My history of codependency and some of those traits attracting people who are just 'users' of good people has made me incredibly gun-shy of making new friends. I simply can't go through another betrayal at the level of those I've experience. No fucking way. I'm not opening myself up to someone and giving them the tools to gut me. So it's either crippling loneliness, or entering friendships with a predetermined expiration date that I just have to find out... the hard way.

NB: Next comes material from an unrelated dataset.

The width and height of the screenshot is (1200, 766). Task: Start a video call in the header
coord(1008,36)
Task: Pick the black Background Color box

Perhaps this modern life has given us too much information and too many tools, and maybe some of us weren't supposed to have all this swirling around in our brains. I find a lot of happiness and contentment being home with my daughter and shaping her development, but in a capitalist nation that isn't a rewarded use of time... in fact, in many ways, we are "paying" for it. I feel the weight of guilt every single day of my life that I'm not making money, even though I'm managing a household for nine people every single day with no breaks, including meal plans and home-cooked meals, cleaning, keeping up with appointments, school, assignments and issues at said school, and trying to keep everyone above-board in terms of mental health and wellness. But our society doesn't pay for that as a service.

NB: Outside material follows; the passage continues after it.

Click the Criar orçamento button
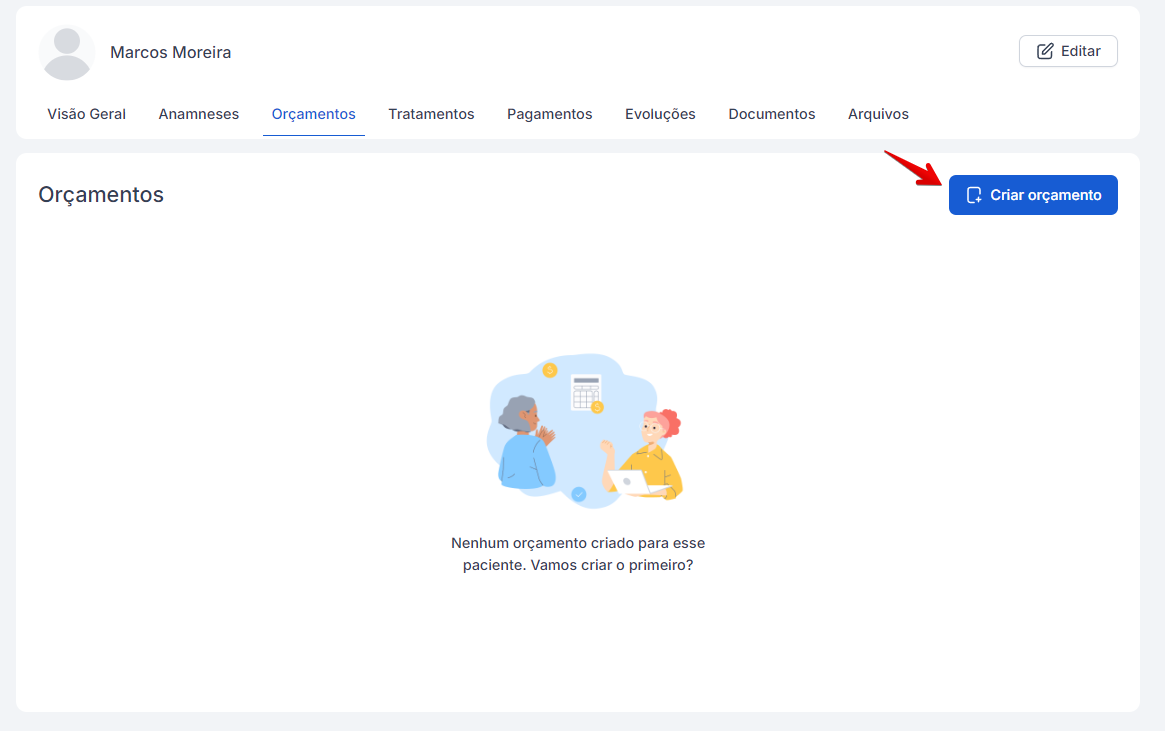Viewport: 1165px width, 731px height. click(1033, 195)
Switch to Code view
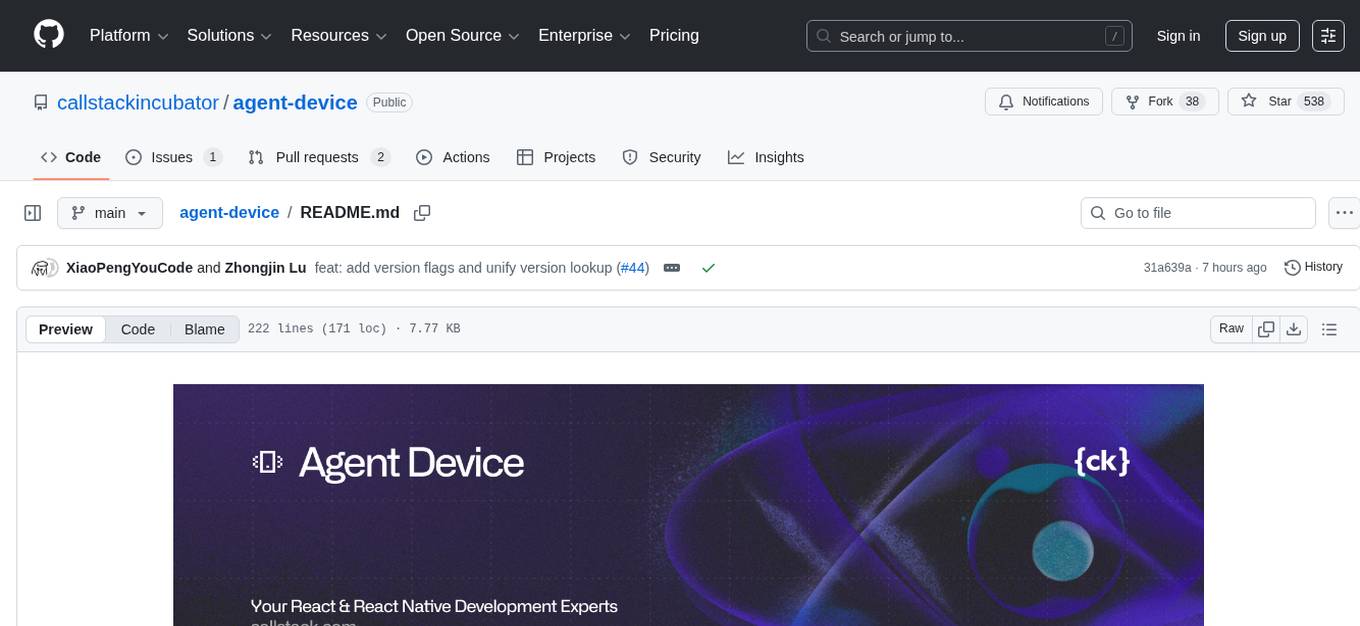The width and height of the screenshot is (1360, 626). (x=137, y=329)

In fact, I'm told in countless FB comment sections what a freeloader I am. A freeloader! For doing six figures worth of work a year; if you had to pay for a personal nutritionist and cook for each of your family members, you'd be paying six figures for those services ALONE. But moms? Moms do it for free. Doesn't even count cleaning, home maintenance and organization, clothes maintenance and inventory and shopping (I'll bet most moms have sales emails in their inbox right now from their kids' favorite brands/stores like Hot Topic, Zumiez... you think those are for me??), and then the emotional, mental, and spiritual labor of raising children that literally doesn't have a price on it (and is GROSSLY undervalued anyway considering what public school teachers are paid).
I want to be clear: my husband has said none of this. This is what I've gotten from people outside our home or just random people in general. My husband and I agreed to me being home with our toddler while I was pregnant with her, and he still is completely on board with the arrangement. He also participates in the responsibilities of our home and family as soon as he gets home from work, every single day, without fail. None of my feelings come from him in any way, other than me feeling guilty that he's so stressed and works so much to ensure we have the means to make ends meet.
This has definitely been a more dark and gloomy but, but I believe in full and raw authenticity throughout this journey of mine. I can't just "produce content" that is fake and cheerful when that doesn't represent my truth at this moment. I know it's a temporary low spot and I will feel better, sooner rather than later.